The curious case of what didn't happen

Sometimes what doesn't happen is as important as what does.

Over the last three months, several BIG events played out on the world stage:

  • The so-called Arab Spring continued, including a major increase in NATO military action in Libya.
  • A massive earthquake/tsunami/nuclear disaster clobbered Japan.
  • Europe moved closer to financial disaster.
  • American politicians decided to test our safe haven status in the global capital markets by threatening to default on our public debt.

At the same time, a number of smaller dramas were unfolding including the deadliest U.S. tornado season since 1953, the arrest of the head of the International Monetary Fund on sexual assualt charges, and Donald Trump announced he would not run for President of the United States.

With all this earth-moving news, how is it possible that developed equity markets ended the quarter so little changed, at least in local currency terms? Emerging markets took the news a bit harder falling by 2.7%, but that was still pretty tame for such a volatile asset class.

Sometimes what doesn't happen is as important as what does.

 My quest to understand the market's muted reaction led me to the following chart by JP Morgan.

This chart compares what JP Morgan calls the "valuation index" for developed markets around the world. For each country, the grey bar plots the index range over the last 10 years. The burgundy hash mark indicates a particular country's average; the blue diamond represents the level of the index on June 30, 2011. The horizontal axis represents 10-year average for all countries combined.

According to the chart, some countries, like the U.S., Japan and Switzerland, usually trade rich relative to the global average (hence their grey bars are mostly above the horizontal axis line.) Other countries, including Germany and France, generally trade cheap to the global average.

You can click here to get more information on the index and its composition, but for now let's focus on the central message of the chart: valuations are attractive compared to historical levels. In every country, the current level of the valuation index (the blue diamond) is well below the average level for the past 10 years (the burgundy hash). In the case of Japan, it is literally off the chart. Apparently, on reason the markets didn't react to Q2 news was because the bad news was already priced in.

Another likely reason for equity market resilience is that corporations, as a whole, are in really good shape. Take a look at the following charts, also compiled by JP Morgan.

Net profit margins are back to pre-recession levels

After getting crushed in the 2008 recession, profits are back to near-record levels. In fact, if recent trends continue into the current quarter, corporate profit margins will exceed the record set in 2007.

Corporations have a lot of cash

Cash levels are also high. High cash levels may reflect lack of confidence in banks. After all, if treasurers areworried about access to working capital from banks, they are likely to horde cash. One thing is clear, however--with interest rates on cash near zero, it won't take long for treasurers to look for better ways to deploy their cash. We should expect to see more stock buy-backs, inventory building and perhaps even higher dividend payouts (though double taxation issues make dividends more problematic.)

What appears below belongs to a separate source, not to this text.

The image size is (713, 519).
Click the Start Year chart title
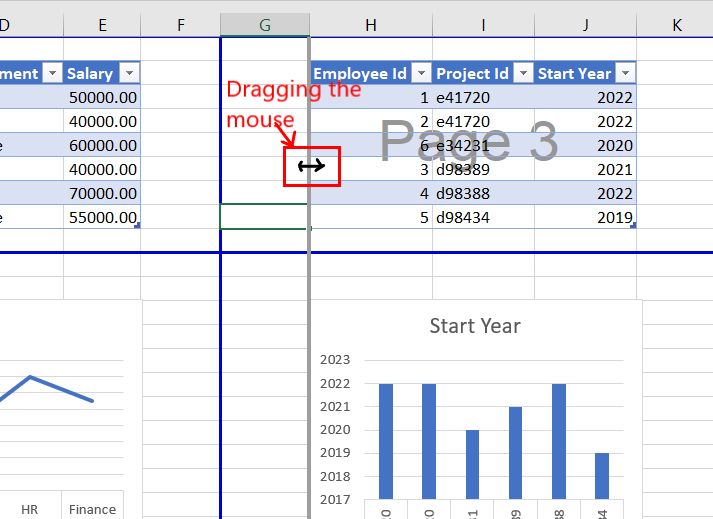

Corporations have cut their leverage

Finally, corporate America has undergone a massive deleveraging. In the depths of the financial crisis, corporate debt was over 6.3 times equity; it is now below 4.9 times. As you can see in the chart, we are currently at the lowest level of corporate leverage in at least 17 years.

Whether the markets can maintain their resilience in the coming weeks remains to be seen. We face significant challenges with debt ceiling negotiations in the United States and potential defaults in southern Europe. Either of these issues have the ability to exert tremendous downward pressure on financial markets in the near future. Just because stocks look cheap today doesn't mean they can't get cheaper--a fact made abundantly clear in the post-Lehman meltdown in 2008. However, if I were pressed to make a prediction (and I hate making predictions like this), I would say the most likely scenario is that corporate profits will continue to grow, employment will continue to improve, and the market will continue to work its way higher.